Putusan yang dibacakan Ketua MK Suhartoyo di Gedung MK, Gambir, Jakarta Pusat pada Selasa (20/8/2024) itu mengubah ambang batas partai ketika mengusung calon kepala daerahnya.
Lewat putusan tersebut, ambang batas pencalonan gubernur Jakarta yang semula sebesar 25 persen kini dipangkas menjadi 7,5 persen perolehan suara dalam pileg sebelumnya.
Adapun PDIP memperoleh 850.174 atau 14,01 persen suara pada Pileg DPRD DKI Jakarta 2024. Putusan yang diajukan Partai Buruh dan Gelora itu tak hanya membuka jalan bagi PDIP untuk ikut kontestasi Pilkada DKI Jakarta 2024, tetapi juga bagi Anis Baswedan.
Pasca 'ditendang' Partai Keadilan sejahtera (PKS) dan digantikan Ridwan Kamil, isu Anies maju Pilkada DKI Jakarta lewat PDIP mencuat.
Bahkan Anies bakal dipasangkan dengan rivalnya di Pilkada DKI Jakarta 2017, yakni Basuki Tjahaja Purnama (Ahok).
Beragam pendapat pun bergulir dalam pemberitaan hingga lini media sosial, khususnya terkait soal mantan Gubernur yang tidak boleh mencalonkan diri sebagai Calon Wakil Gubenur dalam Pilkada.
Diketahui, Anies dan Ahok sama-sama pernah menjabat sebagai Gubenur DKI Jakarta.
Ahok menjabat sebagai Gubernur DKI Jakarta periode 2014-2017, sedangkan Anies menjabat sebagai Gubenur DKI Jakarta periode 2017-2022.
Soal mantan Gubernur yang tidak boleh mencalonkan diri sebagai Calon Wakil Gubenur pernah dimohonkan kepada MK pada tahun 2015.

## TUGAS A
Sebutkan semua partai politik yang disebut dalam teks tentang putusan MK.
## TUGAS B
Salin bagian teks tentang putusan MK yang dimulai dengan "Diketahui, Anies dan" dan berlanjut hingga "pada tahun 2015.".
## TUGAS C
Teruskan teks tentang putusan MK mulai dari kalimat terakhirnya.
Catatan di bawah ini diambil dari sumber yang berbeda.

## CATATAN DATA
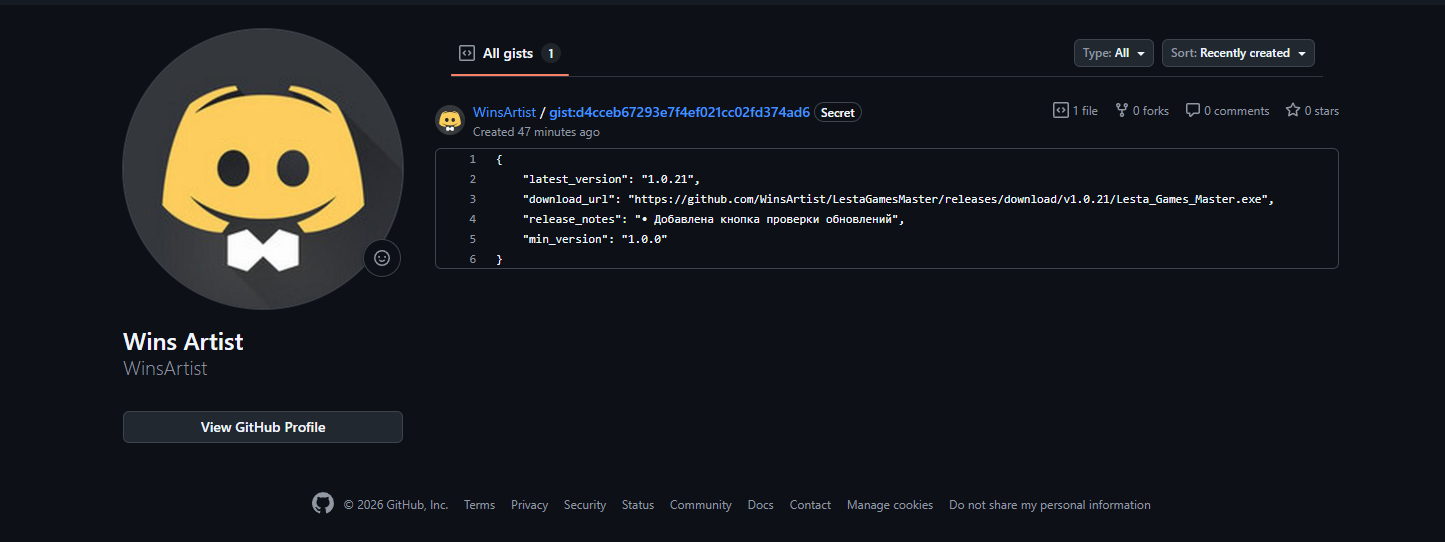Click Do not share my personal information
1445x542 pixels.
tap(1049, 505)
--
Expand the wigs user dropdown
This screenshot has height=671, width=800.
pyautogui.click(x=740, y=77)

## JAWABAN TERTULIS A
- PDIP
- Partai Buruh
- Gelora
- Partai Keadilan Sejahtera (PKS)

## JAWABAN TERTULIS B
Diketahui, Anies dan Ahok sama-sama pernah menjabat sebagai Gubenur DKI Jakarta.
Ahok menjabat sebagai Gubernur DKI Jakarta periode 2014-2017, sedangkan Anies menjabat sebagai Gubenur DKI Jakarta periode 2017-2022.
Soal mantan Gubernur yang tidak boleh mencalonkan diri sebagai Calon Wakil Gubenur pernah dimohonkan kepada MK pada tahun 2015.

## JAWABAN TERTULIS C
Dikutip dari situs resmi MK, pemerintah yang diwakili Direktur Jenderal Peraturan Perundang-Undangan, Kementerian Hukum dan Hak Asasi Manusia Wicipto Setiadi menegaskan, ketentuan Pasal 7 huruf o Undang-Undang Pilkada yang melarang mantan kepala daerah untuk maju menjadi wakil kepala daerah, dibentuk dalam rangka memperbaiki penyelenggaraan pemerintahan daerah.
Hal tersebut dikatakan Wicipto saat menyampaikan keterangan Pemerintah dalam sidang uji materiil Pasal 7 huruf o Undang-Undang Nomor 8 Tahun 2015 tentang Perubahan Atas Undang-Undang Nomor 1 Tahun 2015 tentang Penetapan Peraturan Pemerintah Pengganti Undang-Undang Nomor 1 Tahun 2014 tentang Pemilihan Gubernur, Bupati, dan Walikota Menjadi Undang-Undang (UU Pilkada).
Menurutnya, apabila tidak ada pembatasan terhadap mantan kepala daerah yang hendak mencalonkan diri sebagai wakil kepala daerah, pasangan kepala daerah-wakil kepala daerah yang saling bergantian mempunyai empat kesempatan untuk menduduki jabatan pimpinan daerah.
Keadaan tersebut dinilai Pemerintah akan menimbulkan dampak yang tidak baik dalam iklim pemerintahan daerah.
Dari aspek etika moral kemasyarakatan, lanjut Wicipto, kebijakan pembatasan tersebut dimaksudkan untuk menjaga kredibilitas dan wibawa kepala daerah di mata masyarakat.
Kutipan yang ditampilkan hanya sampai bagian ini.